資金繰りを改善する方法とは?

 

Aさん
Aさん

毎日毎月預金の残高が心配。どうしたらうちの資金繰りは良くなるのかな?

個人事業主や中小企業の社長のこんな疑問を解消します。

本記事の内容

 

  • 売掛金の回収期間を短くする
  • 買掛金の支払期間を伸ばす
  • 経費を削減する
  • 銀行借入の返済期間を長くする
  • 収入を増やす ※ 一旦資金繰りは悪くなるかも

 

本記事の信頼性

 

  • この記事を書いている私は、元銀行員(10年勤務)
  • 現在までに事業者の決算書等を1000社以上見てきております
  • 資金繰り改善のアドバイスの実績も400社以上

結論:お金の支出を減らして、収入を増やす事

Aさん
Aさん

なーんだそんな事か、当たり前だろ!ふざけるな〜!

と声が聞こえてきそうです!Aさん豹変してしまった。(笑)

でも、この単純な事ができていない経営者が多くいる事を、私は、経験から知っています。

国税庁が2019年2月28日に公表した「国税庁統計法人税表」(https://www.nta.go.jp/publication/statistics/kokuzeicho/tokei.htm)によれば、欠損法人率は62.6%でした。

以前から中小企業の赤字割合は70%ほどと様々なデータから算出されているのですが、私が銀行員時代から見てきた実際の中小零細企業の決算書からもそれくらいの割合で赤字企業だったのを覚えています。

また今年のコロナ問題を加味すると、今後赤字企業が増加するのは目に見えて分かります。

売掛金の回収期間を短くする

 

そもそも売掛金ってなに?

売掛金とは:先に商品などを納品して、後から支払いを行う取引に発生する債権のこと。要するに、自分が売った商品、サービスに基づいて、後からお金をもらえる権利の事ですね。

 

理由は簡単で、売掛金の回収期間を短くするという事は、自分が売ったもの等が、早く現金化する訳なので、資金繰りが良くなりますよね。手元にお金がある方が安心できますよね。

==================================================

### 課題 1
資金繰り改善についての本文を、二文で要約しなさい。
### 課題 2
資金繰り改善についての本文を、最後の文の後から書き継ぎなさい。
データは本文に関する作業には用いない。

==================================================

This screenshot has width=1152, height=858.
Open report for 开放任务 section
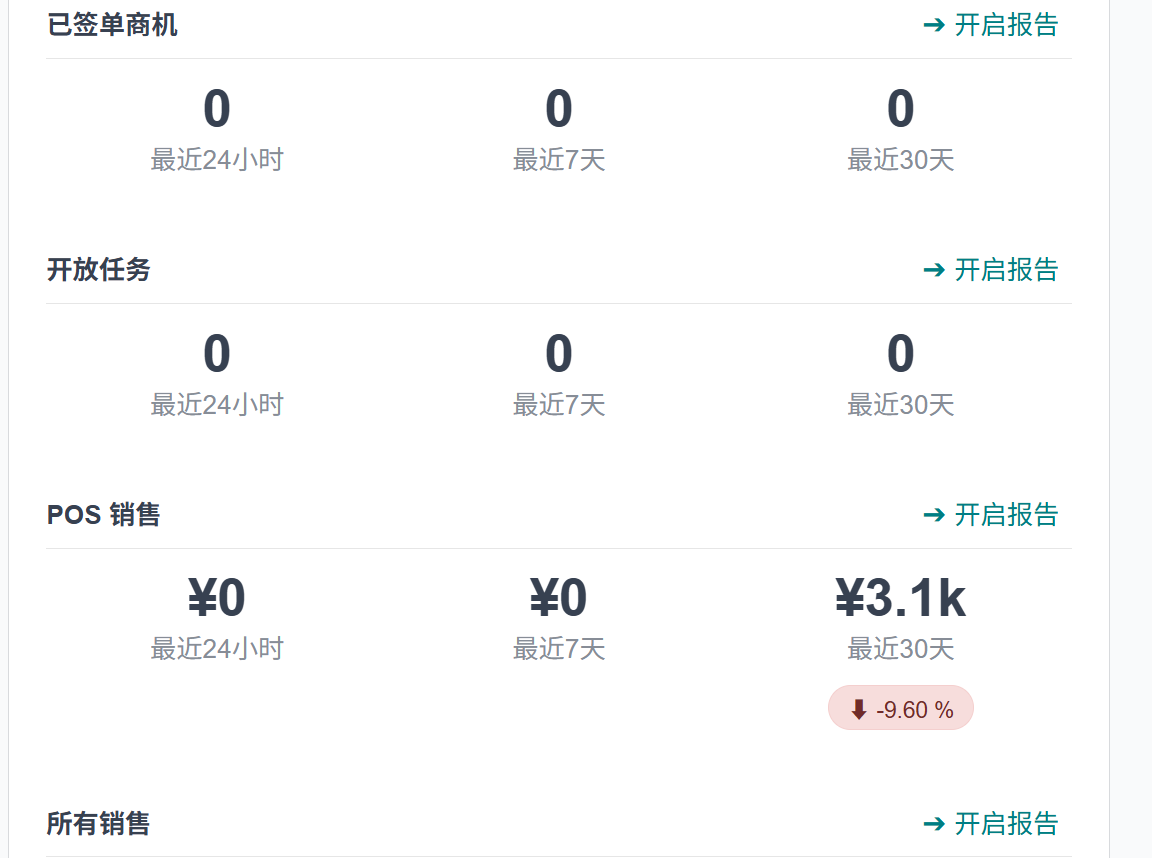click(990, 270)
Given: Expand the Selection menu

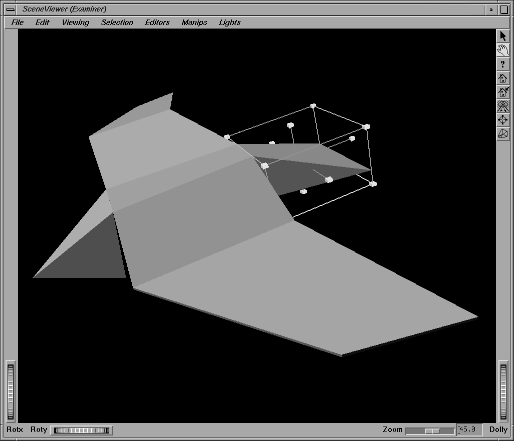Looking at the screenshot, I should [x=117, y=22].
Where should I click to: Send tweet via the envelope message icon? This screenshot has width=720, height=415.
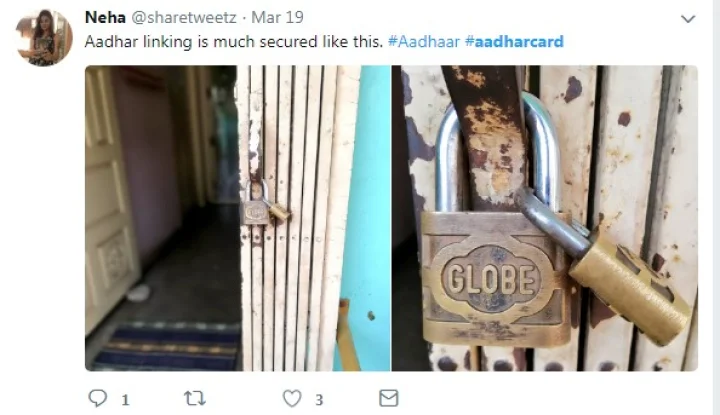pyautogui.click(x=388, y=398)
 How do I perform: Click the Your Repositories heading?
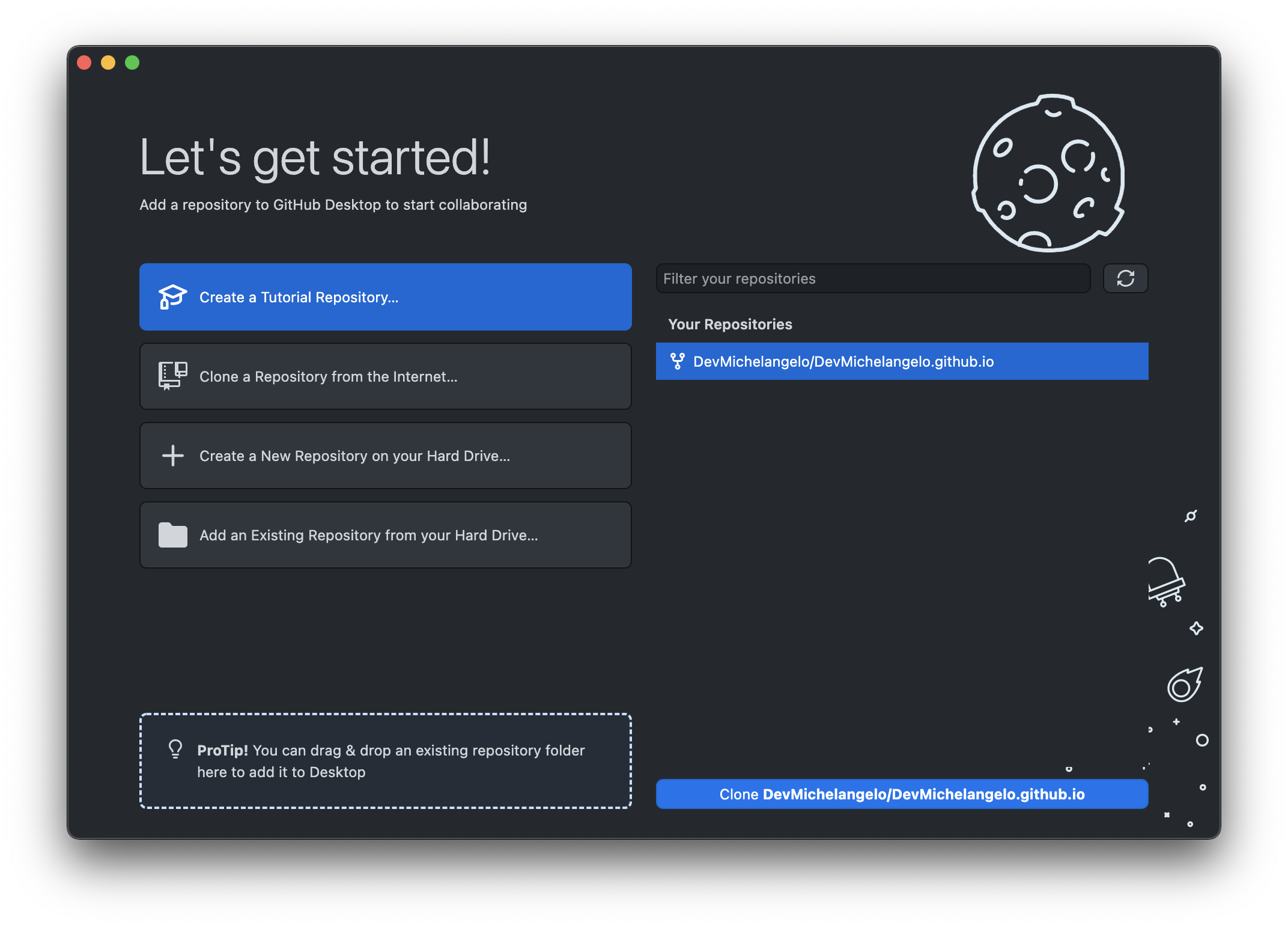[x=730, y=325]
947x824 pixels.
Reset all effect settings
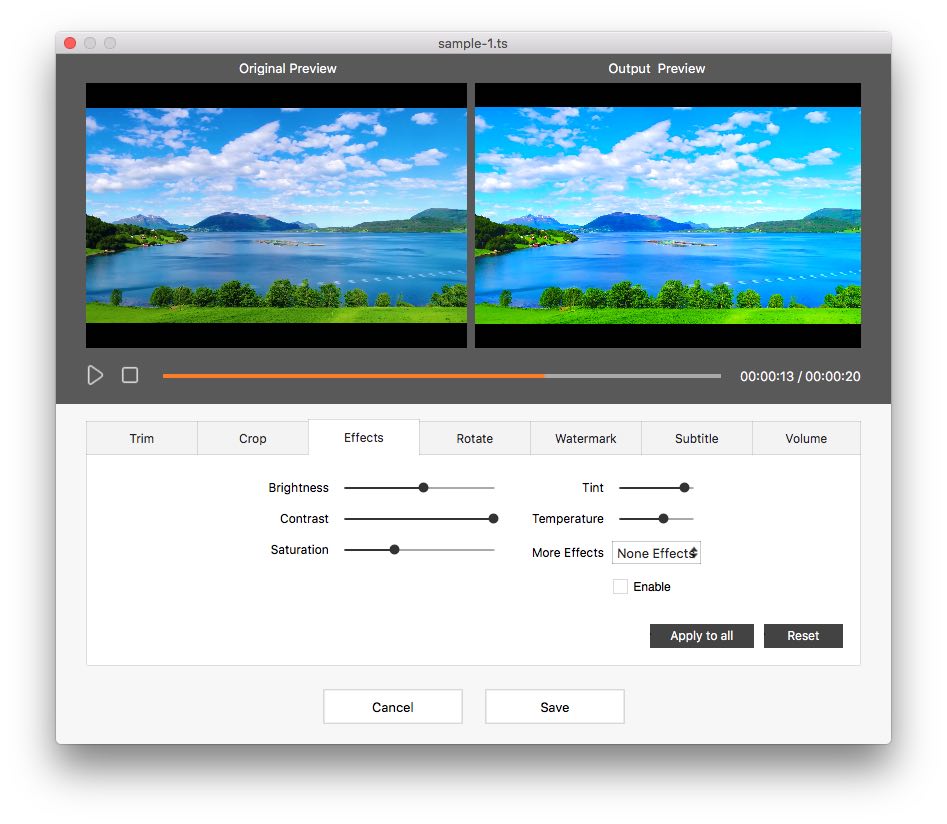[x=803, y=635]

==================================================

### 解答例 1
資金繰りを改善する方法として、売掛金の回収期間を短くする、買掛金の支払期間を伸ばす、経費を削減する、銀行借入の返済期間を長くする、収入を増やすという五つが示され、結論はお金の支出を減らして収入を増やすことだとされている。この単純なことができていない経営者は多く、国税庁の統計では欠損法人率が62.6%であったことが紹介され、売掛金の回収期間を短くすれば売ったものが早く現金化するため資金繰りが良くなると説明されている。

### 解答例 2
例えばですが、飲食店を想像してみてください。自分が飲食店に行った時に、お会計する方法ですが、今では様々な支払い形態がありますよね。

  • 現金
  • クレジットカード
  • 電子マネー
  • QRコード 

などなど、支払い方法の多様化が進んでおります。

経営者目線

この中で、お店の経営者にとって、一番資金繰りが良くなる決済手段は、現金決済です。

現金決済なら、食べ物を提供して、すぐにお金を回収できて、手数料(クレジットカード等の決済手段は加盟店(飲食店)に手数料がかかります)もかからないので、資金繰りにとっては一番有効な方法なんですね。

 

消費者目線

ところが消費者目線は逆だったりするわけです。勿論、現金決済が一番良いと思う消費者もいると思うのですが、クレジットカード等を使った方が、ポイントが貯まって、色んな商品と交換できたり、旅行好きな人にはマイルが貯まったりするので、お得感満載なんですよね。支払いも翌月等に引落になるから、消費者の資金繰り的にも嬉しい。

 

結論

売掛金の回収期間を短くするです!

しかしこれは、お客さんとの立場上、中々そうはできないよと言う方も多いと思います。これをできるようにする為には、仕事をあの人にだから頼みたいとか、どうしてもその商品、サービスが欲しいとお客様に思ってもらえてこそ、交渉が簡単になってくると思うので、日々の努力が大切と言う事ですね。言うは易し、行うは難しですね。

 

買掛金の支払期間を伸ばす

 

そもそも買掛金ってなに?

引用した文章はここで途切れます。